Deskripsi Tugas:
Kembalikan dengan tepat bagian teks bacaan di bawah yang diawali kata-kata berisi "Cerpen TM justru" dan ditutup dengan "pribumi dirantai kakinya.".

Teks Bacaan:

Hal yang cukup menarik dari cerita pendek THTM bahwa Hillario yang digambarkan berwatak jahat itu berasal dari Spanyol, bukan Belanda. Latar cerita ini berada di Batavia ketika Belanda menguasai nusantara dan menamakan daerah jajahannya itu sebagai Hindia Belanda. Pengarang juga memunculkan tokoh lain yang berdarah Belanda, tapi justru tokoh itu dikalahkan oleh seorang Spanyol yang licik. Seorang Belanda yang kalah itu seakan-akan hadir sebagai pahlawan yang mati di medan perang. Ia dikenang oleh Mayar sebagai dokter Belanda yang setidaknya lebih baik dari Hillario. Bahkan Mayar tampak bersimpati pada dokter dari Belanda itu dan sebaliknya menganggap dokter Hillario sebagai seseorang yang kejam. Di sanalah hibriditas menunjukkan jejaknya, bahwa telah terjadi perpaduan perasaan antara seorang Belanda dan pribumi; antara dokter Belanda dan Mayar yang peduli. Meski tentunya mereka tetap saja tidak dipertemukan dalam suatu relasi yang nyata. Semua itu hanya terjadi dalam ingatan Mayar atas desas-desus yang pernah beredar, untuk mendukung penilaiannya terhadap Hillario yang jahat dan tidak memikirkan orang lain.
Cerpen TM justru lebih jelas memperlihatkan terjadinya hibriditas secara konkrit antara Barat dan Timur. Identitas tokoh Eropa dan pribumi memang masih terpisah secara tegas. Orang Eropa digambarkan sebagai opsir Belanda yang menjabat sebagai Jenderal, Kapten dan Letnan. Sementara itu pribumi digambarkan sebagai pemberontak yang kalah. Di antara rombongan ekspedisi itu, bahkan tahanan pribumi dirantai kakinya.

Daftar Data:
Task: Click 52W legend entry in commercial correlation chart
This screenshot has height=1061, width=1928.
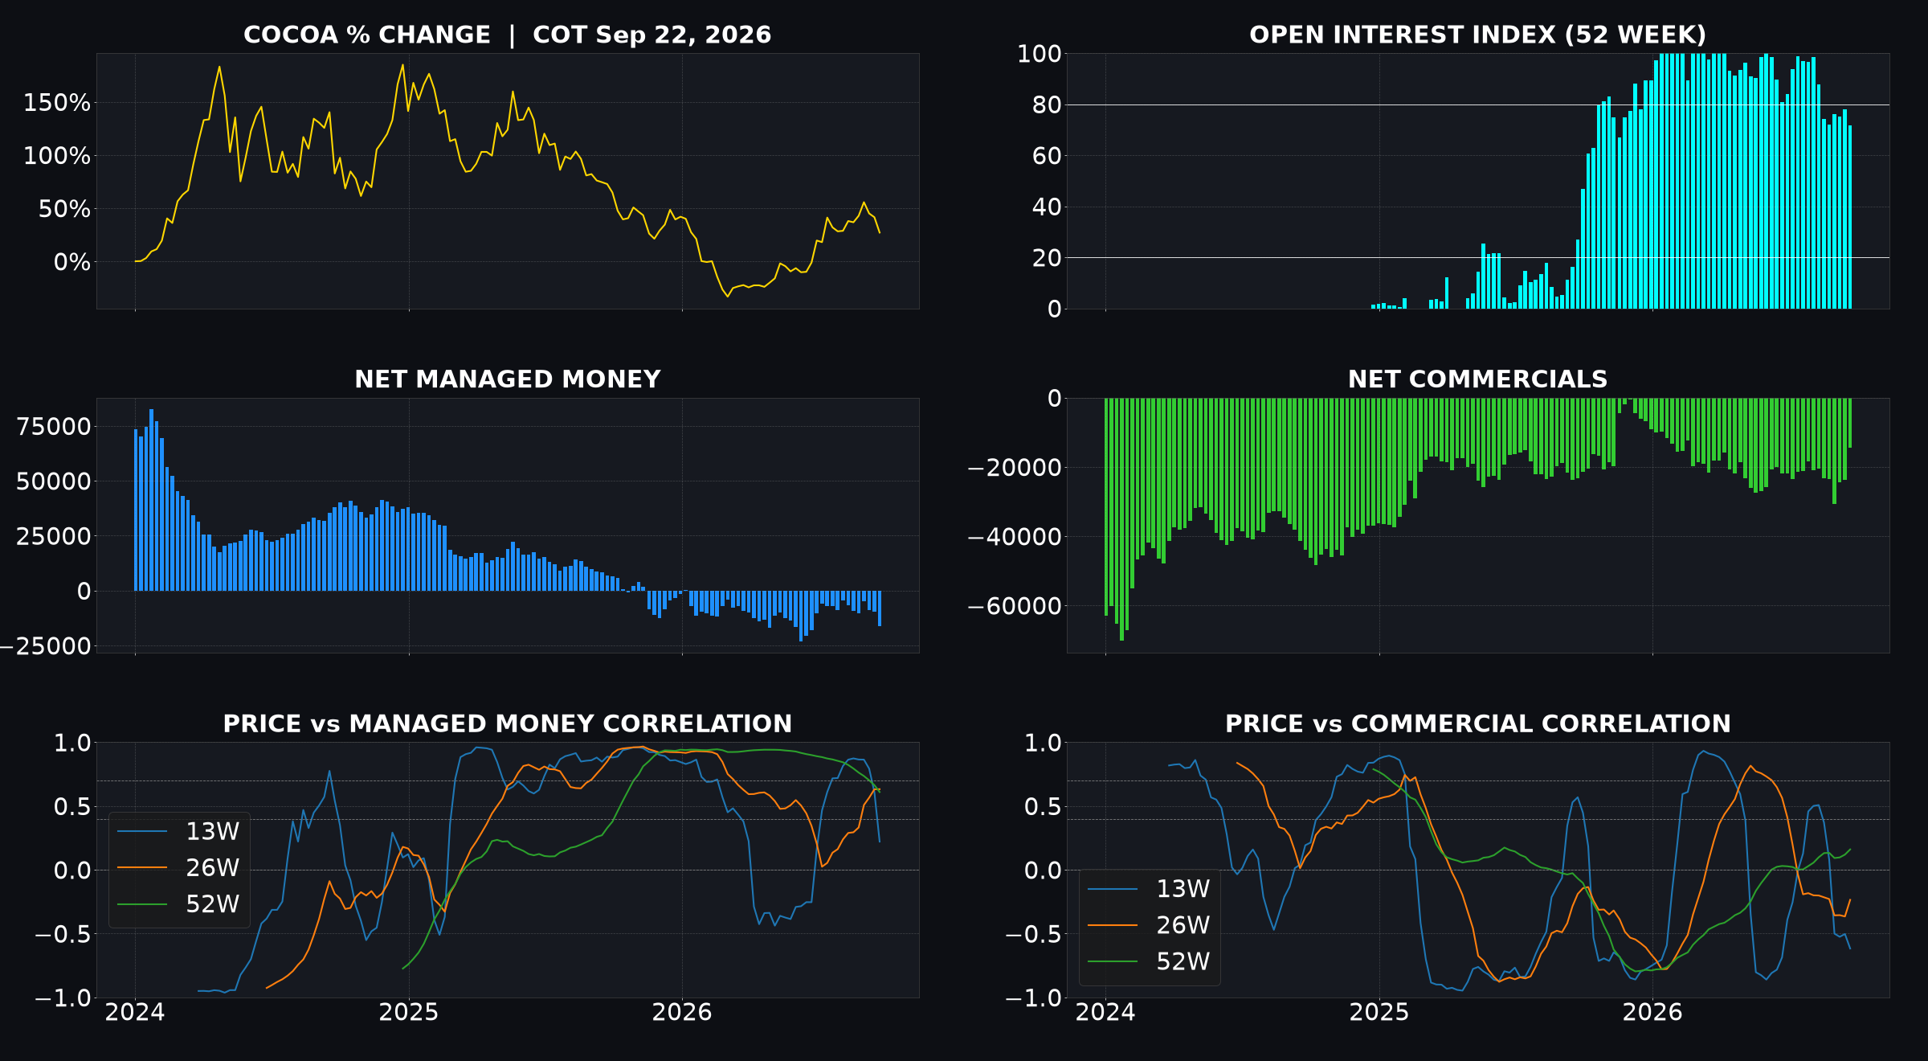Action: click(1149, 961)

* * *

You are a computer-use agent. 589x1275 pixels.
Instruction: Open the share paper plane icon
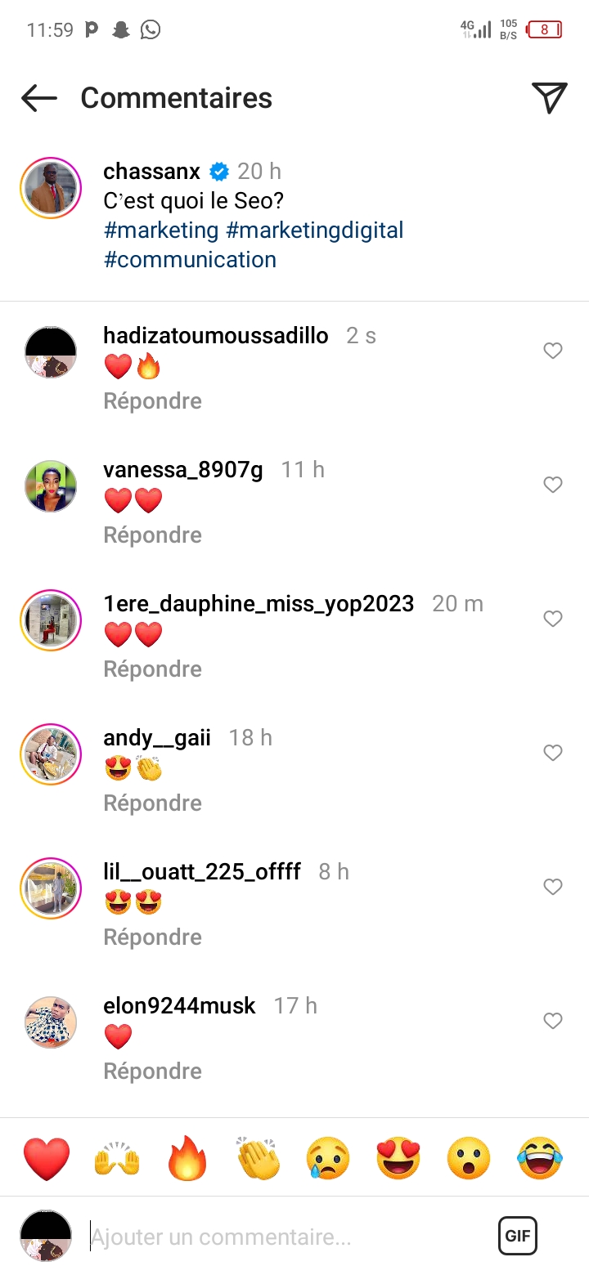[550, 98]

Penyelesaian Tugas:
Cerpen TM justru lebih jelas memperlihatkan terjadinya hibriditas secara konkrit antara Barat dan Timur. Identitas tokoh Eropa dan pribumi memang masih terpisah secara tegas. Orang Eropa digambarkan sebagai opsir Belanda yang menjabat sebagai Jenderal, Kapten dan Letnan. Sementara itu pribumi digambarkan sebagai pemberontak yang kalah. Di antara rombongan ekspedisi itu, bahkan tahanan pribumi dirantai kakinya.